Extract to read -
• • •
In February 2006, at the 2006 Winter Olympics, NBC Sports announced that Bettis had been signed as a studio commentator for NBC's new Football Night in America Sunday night pregame show where he was through the 2008 season.

In April 2006, Bettis and his parents teamed up with Don Barden, the head of PITG Gaming LLC, in a bid for a casino on Pittsburgh's Northside to be called the Majestic Star. Their plan would aid the NHL's Pittsburgh Penguins with funding for a new ice arena. Barden said that he would give $7.5 million a year for 30 years to help build a new arena.

Bettis opened a restaurant called "Jerome Bettis' Grille 36" on June 5, 2007, on Pittsburgh's Northside.

Bettis makes a cameo as himself in the episode "The Convention" of season 3 of the NBC comedy series The Office. Signing autographs at a paper convention, Michael Scott tries to invite him to a room party, which Bettis declines. Later, Michael claims Bettis is nicknamed "The Bus" because he is afraid of flying.
• • •
Items excerpted from a collection
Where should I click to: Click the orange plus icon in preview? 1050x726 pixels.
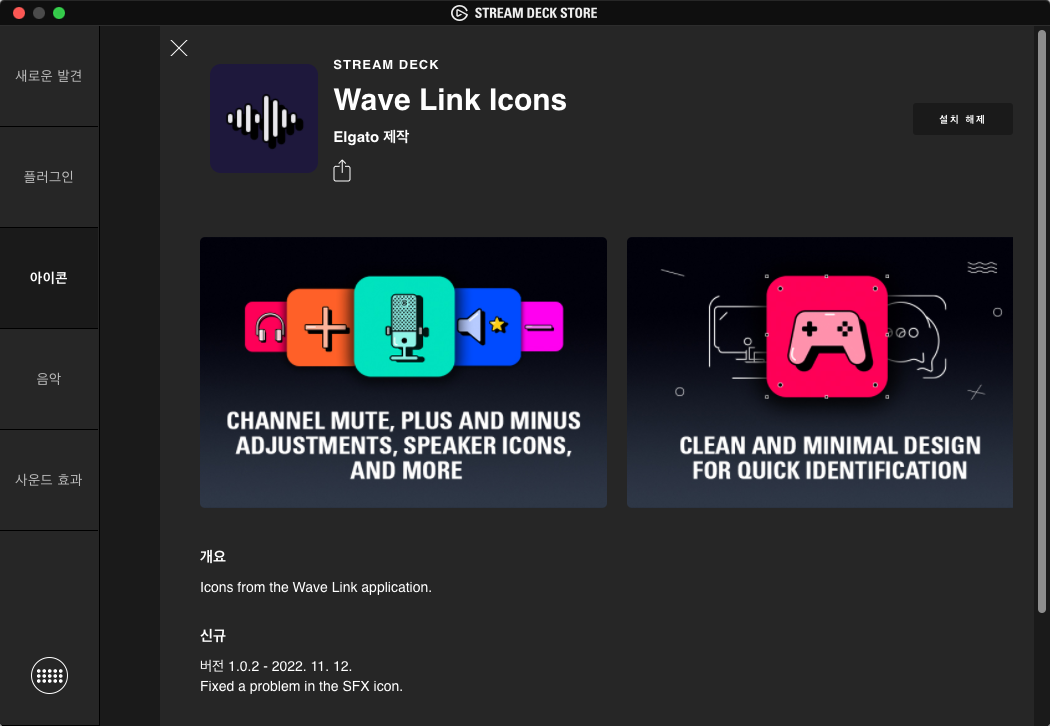(x=320, y=328)
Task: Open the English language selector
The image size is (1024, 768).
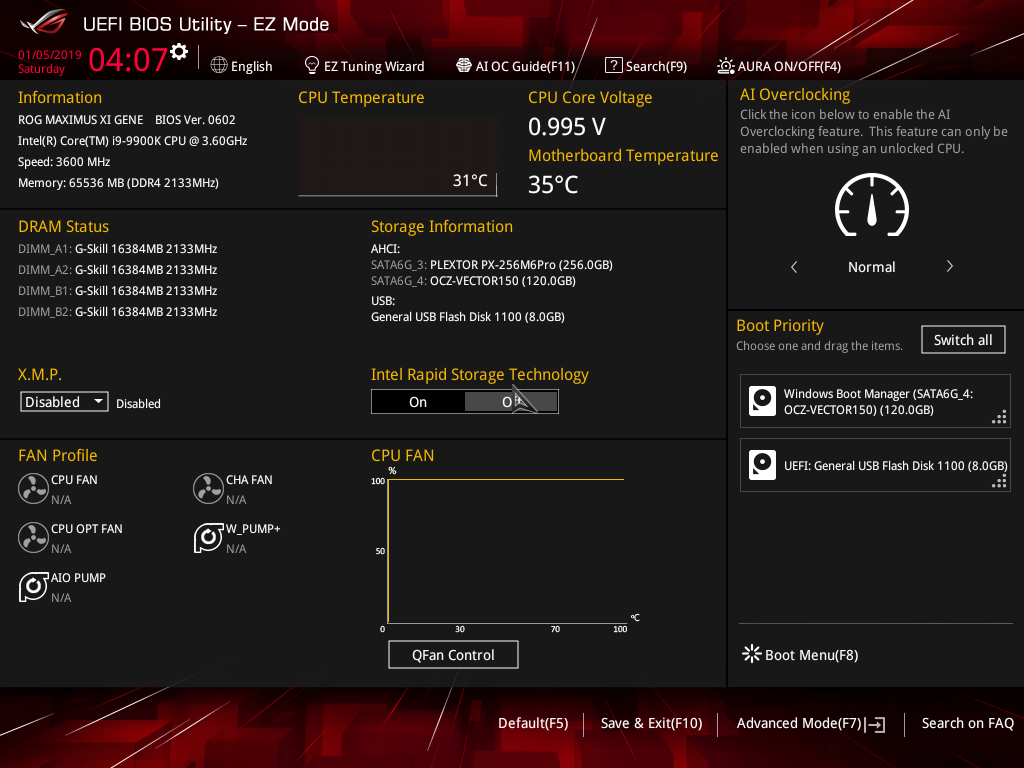Action: pos(241,65)
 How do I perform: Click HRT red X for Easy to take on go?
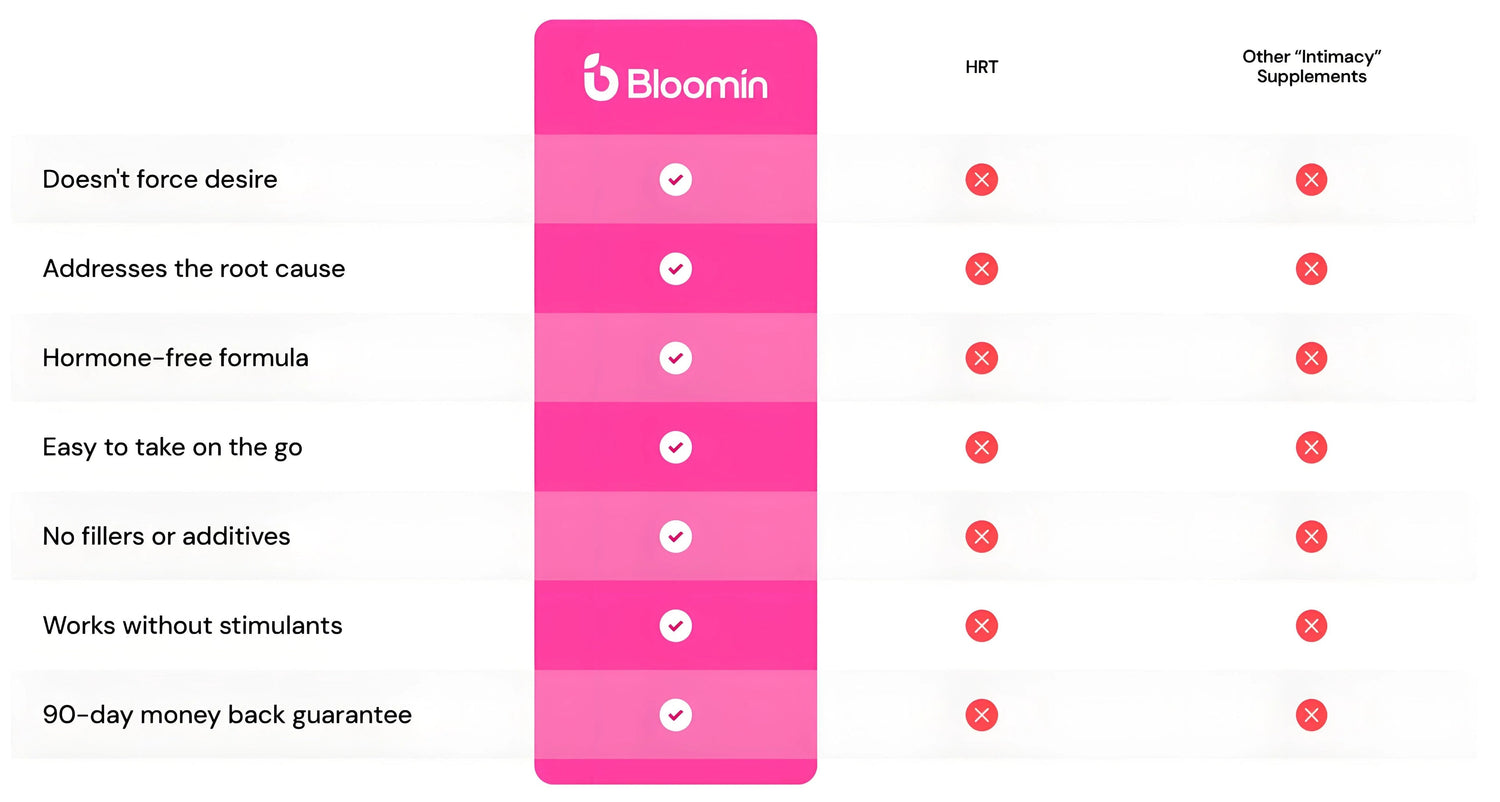coord(982,447)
• • •
Activity - Please copy the Jerome Bettis passage word for word, starting at "In February 2006, at" and ending at "the 2008 season.".

Task response -
In February 2006, at the 2006 Winter Olympics, NBC Sports announced that Bettis had been signed as a studio commentator for NBC's new Football Night in America Sunday night pregame show where he was through the 2008 season.